• [Problem details]
From the listing below, set down exactly the lines between the one holding "This screenshot has height=689, width=413." and the one holding "Task: Open the Desempenho do Disco tab", inclusive. No other line is wanted.

• [Material for this exercise]
________________

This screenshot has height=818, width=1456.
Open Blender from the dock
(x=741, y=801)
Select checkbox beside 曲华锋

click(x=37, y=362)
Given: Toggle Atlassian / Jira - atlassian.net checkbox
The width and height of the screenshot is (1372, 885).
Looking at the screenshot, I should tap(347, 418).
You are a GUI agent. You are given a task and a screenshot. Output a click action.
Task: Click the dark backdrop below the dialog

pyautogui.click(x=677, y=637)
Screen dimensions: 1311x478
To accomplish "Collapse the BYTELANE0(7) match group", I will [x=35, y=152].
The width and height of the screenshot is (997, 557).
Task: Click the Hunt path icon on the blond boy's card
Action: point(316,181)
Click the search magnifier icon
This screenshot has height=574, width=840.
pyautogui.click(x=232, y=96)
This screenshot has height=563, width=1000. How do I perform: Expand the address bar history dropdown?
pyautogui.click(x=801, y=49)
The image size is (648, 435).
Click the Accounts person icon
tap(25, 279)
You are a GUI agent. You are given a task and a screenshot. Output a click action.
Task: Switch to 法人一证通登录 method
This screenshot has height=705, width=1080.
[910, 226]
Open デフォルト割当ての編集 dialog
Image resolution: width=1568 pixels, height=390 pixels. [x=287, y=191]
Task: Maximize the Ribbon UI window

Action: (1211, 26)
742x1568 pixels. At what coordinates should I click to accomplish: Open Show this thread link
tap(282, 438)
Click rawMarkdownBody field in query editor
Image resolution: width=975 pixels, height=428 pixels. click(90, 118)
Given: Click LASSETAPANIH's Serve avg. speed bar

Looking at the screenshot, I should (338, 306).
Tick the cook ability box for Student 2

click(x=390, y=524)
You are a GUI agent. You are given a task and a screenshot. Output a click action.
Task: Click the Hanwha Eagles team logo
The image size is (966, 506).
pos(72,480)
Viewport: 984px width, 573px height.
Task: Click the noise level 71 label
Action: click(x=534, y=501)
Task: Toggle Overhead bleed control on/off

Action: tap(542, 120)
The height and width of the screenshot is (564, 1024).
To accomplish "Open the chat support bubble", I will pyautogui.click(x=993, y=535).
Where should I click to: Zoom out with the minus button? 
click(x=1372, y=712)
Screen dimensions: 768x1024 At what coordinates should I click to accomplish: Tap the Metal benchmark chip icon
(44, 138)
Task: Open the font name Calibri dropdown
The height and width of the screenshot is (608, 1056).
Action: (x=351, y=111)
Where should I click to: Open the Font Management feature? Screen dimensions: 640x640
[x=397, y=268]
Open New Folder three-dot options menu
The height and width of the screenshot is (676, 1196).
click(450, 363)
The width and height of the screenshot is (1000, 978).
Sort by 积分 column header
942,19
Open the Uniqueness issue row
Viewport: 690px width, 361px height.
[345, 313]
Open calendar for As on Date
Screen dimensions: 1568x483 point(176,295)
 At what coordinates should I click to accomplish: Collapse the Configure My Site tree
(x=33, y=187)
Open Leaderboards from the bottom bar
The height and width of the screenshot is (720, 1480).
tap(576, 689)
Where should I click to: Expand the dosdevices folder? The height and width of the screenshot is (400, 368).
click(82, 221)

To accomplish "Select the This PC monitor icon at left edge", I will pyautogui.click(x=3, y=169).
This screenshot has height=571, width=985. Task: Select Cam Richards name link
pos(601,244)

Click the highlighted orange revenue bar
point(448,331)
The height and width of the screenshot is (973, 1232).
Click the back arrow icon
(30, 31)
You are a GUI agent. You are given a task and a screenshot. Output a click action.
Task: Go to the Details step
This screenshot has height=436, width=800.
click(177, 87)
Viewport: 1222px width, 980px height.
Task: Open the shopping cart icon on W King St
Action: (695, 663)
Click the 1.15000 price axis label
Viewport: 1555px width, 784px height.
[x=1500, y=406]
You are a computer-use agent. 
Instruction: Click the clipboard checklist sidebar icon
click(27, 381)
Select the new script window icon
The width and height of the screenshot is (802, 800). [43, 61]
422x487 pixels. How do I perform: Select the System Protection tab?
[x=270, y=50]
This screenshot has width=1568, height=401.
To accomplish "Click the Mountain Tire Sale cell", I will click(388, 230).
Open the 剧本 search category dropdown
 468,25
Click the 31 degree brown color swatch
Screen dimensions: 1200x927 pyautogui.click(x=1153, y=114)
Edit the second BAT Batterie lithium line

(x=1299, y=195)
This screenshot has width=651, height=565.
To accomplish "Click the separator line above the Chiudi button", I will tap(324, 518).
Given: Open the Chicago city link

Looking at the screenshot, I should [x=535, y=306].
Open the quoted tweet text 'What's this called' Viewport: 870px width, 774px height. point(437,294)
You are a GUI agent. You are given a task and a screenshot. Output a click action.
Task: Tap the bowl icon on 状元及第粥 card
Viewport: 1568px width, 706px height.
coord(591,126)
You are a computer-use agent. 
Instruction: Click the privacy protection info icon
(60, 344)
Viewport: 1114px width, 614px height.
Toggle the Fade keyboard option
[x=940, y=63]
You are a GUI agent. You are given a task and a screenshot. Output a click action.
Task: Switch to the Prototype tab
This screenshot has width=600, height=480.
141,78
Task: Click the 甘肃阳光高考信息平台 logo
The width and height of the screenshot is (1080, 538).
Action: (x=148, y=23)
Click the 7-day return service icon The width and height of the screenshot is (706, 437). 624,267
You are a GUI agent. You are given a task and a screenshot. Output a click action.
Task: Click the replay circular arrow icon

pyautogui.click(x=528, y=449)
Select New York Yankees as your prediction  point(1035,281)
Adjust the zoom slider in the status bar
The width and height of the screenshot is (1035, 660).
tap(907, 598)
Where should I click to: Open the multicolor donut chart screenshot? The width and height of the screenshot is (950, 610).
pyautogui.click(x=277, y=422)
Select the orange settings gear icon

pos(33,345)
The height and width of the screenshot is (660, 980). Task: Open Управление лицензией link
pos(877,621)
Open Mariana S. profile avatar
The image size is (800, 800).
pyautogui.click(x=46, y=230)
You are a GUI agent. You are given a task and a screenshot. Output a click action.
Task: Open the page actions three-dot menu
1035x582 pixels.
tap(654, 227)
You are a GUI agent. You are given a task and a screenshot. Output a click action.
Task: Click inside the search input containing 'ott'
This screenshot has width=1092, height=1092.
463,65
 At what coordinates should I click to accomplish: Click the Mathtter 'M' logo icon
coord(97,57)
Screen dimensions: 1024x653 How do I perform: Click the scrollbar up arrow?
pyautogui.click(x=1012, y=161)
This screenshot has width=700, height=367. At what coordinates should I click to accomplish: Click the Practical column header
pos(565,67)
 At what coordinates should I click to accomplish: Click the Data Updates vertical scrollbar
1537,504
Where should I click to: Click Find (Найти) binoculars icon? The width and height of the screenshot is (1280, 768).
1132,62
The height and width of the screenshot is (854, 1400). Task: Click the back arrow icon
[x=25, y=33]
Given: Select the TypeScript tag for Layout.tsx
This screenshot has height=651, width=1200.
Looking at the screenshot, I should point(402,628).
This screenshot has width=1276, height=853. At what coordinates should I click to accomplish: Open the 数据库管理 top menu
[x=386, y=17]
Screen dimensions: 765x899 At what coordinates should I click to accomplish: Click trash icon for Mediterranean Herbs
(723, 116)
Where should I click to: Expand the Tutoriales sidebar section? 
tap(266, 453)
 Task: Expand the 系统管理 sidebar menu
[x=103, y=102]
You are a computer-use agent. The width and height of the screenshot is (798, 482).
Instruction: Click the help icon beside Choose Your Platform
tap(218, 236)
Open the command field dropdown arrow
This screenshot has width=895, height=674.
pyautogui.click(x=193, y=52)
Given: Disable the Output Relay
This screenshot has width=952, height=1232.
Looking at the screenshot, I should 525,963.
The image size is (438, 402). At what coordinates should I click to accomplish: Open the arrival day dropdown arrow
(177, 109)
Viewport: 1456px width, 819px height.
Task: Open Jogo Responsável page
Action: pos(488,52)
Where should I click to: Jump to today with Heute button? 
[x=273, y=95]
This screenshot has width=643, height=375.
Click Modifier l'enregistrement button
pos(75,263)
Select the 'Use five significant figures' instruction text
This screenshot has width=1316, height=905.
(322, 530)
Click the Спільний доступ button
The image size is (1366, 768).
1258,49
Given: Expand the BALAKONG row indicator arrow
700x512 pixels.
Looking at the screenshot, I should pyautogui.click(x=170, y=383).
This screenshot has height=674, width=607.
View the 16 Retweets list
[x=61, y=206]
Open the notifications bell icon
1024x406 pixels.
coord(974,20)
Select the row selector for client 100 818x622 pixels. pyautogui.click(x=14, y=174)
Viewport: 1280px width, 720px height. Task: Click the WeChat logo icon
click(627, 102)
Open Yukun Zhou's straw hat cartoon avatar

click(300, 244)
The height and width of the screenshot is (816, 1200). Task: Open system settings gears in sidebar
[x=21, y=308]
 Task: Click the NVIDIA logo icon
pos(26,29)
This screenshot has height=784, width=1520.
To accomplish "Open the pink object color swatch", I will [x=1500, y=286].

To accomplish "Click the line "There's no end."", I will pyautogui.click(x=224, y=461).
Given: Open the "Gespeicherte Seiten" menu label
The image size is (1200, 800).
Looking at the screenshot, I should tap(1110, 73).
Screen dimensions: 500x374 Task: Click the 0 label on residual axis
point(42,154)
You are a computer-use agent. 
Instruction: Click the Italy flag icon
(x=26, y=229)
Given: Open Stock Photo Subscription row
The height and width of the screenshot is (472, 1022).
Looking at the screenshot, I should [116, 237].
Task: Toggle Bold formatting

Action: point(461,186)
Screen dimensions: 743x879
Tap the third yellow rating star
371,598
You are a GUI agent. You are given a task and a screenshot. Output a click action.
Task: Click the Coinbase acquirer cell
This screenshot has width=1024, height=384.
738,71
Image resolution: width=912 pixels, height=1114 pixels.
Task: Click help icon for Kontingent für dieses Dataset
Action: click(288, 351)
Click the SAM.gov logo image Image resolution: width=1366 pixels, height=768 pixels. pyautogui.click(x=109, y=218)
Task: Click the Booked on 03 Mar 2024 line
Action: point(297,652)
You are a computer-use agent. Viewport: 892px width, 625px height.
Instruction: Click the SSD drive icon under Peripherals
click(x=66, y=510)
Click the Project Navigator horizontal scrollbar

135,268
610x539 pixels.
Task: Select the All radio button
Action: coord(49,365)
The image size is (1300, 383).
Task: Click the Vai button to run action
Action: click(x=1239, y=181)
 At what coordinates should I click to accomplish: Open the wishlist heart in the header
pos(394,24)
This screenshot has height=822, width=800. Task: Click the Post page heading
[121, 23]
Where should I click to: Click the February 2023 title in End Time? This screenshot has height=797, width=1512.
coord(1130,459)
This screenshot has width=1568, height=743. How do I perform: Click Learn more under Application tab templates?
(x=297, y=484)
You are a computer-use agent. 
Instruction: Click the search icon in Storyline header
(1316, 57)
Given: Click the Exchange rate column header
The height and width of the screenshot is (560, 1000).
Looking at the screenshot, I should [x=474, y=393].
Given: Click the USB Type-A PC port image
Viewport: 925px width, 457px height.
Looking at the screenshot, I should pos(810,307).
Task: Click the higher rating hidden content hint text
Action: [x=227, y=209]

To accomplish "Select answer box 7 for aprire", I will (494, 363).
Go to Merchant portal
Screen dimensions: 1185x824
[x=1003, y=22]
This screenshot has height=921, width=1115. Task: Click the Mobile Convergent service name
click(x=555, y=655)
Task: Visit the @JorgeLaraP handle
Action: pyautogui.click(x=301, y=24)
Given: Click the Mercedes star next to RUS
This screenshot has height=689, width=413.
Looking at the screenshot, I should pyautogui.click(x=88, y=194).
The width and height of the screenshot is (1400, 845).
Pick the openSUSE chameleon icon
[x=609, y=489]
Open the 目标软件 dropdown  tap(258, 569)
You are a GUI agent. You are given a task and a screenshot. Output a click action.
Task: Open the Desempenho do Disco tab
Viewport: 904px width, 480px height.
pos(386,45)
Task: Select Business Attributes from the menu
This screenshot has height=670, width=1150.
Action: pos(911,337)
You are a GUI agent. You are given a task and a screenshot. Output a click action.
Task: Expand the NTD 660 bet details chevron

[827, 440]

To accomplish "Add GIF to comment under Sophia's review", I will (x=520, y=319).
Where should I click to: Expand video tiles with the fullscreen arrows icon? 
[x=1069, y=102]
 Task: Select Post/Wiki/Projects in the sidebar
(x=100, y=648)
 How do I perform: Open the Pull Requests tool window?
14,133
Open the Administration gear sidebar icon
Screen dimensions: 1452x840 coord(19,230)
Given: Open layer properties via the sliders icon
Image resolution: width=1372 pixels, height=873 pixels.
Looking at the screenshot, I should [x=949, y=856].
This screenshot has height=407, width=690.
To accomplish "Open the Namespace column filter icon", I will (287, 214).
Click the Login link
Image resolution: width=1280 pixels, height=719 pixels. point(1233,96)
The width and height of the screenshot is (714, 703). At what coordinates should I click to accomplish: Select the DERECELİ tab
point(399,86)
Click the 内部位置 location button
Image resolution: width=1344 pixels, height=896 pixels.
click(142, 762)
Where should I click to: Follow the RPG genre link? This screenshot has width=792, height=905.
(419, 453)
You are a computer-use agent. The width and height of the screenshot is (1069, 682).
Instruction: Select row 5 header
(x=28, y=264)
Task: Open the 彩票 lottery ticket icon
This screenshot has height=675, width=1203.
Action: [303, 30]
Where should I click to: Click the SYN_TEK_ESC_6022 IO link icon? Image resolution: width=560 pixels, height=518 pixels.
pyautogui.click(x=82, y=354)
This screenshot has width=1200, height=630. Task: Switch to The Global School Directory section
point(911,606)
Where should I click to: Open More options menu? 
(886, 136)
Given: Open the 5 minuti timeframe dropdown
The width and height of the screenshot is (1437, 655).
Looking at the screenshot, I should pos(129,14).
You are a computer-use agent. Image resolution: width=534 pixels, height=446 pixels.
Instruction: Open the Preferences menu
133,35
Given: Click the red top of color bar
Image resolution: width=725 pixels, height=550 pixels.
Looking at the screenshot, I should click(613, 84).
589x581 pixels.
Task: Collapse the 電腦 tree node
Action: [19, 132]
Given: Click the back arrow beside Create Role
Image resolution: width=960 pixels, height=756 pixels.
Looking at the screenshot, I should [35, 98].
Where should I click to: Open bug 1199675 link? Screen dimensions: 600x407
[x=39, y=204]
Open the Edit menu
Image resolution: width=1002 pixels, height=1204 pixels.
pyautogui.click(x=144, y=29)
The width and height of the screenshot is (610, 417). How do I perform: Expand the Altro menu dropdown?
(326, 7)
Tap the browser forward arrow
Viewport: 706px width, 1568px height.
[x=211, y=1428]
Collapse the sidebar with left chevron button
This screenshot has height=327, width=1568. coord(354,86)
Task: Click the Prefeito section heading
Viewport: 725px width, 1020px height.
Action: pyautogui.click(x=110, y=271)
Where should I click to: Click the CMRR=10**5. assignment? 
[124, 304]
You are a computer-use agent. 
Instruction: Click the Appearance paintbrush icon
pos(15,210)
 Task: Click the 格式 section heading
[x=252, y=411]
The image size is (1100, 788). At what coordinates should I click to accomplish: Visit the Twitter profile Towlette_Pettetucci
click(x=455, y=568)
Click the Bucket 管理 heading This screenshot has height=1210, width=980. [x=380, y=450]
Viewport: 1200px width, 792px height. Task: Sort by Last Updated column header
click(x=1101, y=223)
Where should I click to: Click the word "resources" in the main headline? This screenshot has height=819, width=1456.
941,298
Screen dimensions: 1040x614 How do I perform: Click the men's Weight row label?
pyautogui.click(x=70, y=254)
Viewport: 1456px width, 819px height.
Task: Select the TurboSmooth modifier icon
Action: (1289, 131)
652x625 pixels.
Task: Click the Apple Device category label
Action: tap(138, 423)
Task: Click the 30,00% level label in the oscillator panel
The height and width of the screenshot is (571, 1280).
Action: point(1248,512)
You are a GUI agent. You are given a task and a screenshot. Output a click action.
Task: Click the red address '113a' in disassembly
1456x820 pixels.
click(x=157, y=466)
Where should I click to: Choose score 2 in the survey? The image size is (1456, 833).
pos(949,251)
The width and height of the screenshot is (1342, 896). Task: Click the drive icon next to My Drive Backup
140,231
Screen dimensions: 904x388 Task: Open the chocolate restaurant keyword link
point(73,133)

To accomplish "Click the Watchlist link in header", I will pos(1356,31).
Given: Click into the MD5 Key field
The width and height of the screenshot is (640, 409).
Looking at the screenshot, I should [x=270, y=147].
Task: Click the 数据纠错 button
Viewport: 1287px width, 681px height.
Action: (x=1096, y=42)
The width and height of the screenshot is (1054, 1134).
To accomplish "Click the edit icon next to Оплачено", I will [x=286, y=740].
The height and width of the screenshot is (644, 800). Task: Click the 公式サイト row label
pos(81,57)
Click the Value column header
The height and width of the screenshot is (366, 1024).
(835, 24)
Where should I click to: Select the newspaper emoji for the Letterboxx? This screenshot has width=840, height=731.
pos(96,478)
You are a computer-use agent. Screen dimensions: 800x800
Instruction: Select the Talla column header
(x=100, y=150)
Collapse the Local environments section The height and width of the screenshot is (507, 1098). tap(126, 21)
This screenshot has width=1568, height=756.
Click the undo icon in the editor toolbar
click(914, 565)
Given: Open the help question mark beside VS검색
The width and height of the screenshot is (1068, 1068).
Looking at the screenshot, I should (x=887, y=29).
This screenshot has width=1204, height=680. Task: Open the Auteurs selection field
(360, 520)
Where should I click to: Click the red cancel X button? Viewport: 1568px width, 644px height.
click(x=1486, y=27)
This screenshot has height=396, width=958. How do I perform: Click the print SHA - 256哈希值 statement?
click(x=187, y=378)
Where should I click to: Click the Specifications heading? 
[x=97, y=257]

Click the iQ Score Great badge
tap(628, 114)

________________

• [Response area]
This screenshot has height=689, width=413.
Looking at the screenshot, I should pyautogui.click(x=88, y=194).
The width and height of the screenshot is (1400, 845).
Pick the openSUSE chameleon icon
[x=609, y=489]
Open the 目标软件 dropdown  tap(258, 569)
You are a GUI agent. You are given a task and a screenshot. Output a click action.
Task: Open the Desempenho do Disco tab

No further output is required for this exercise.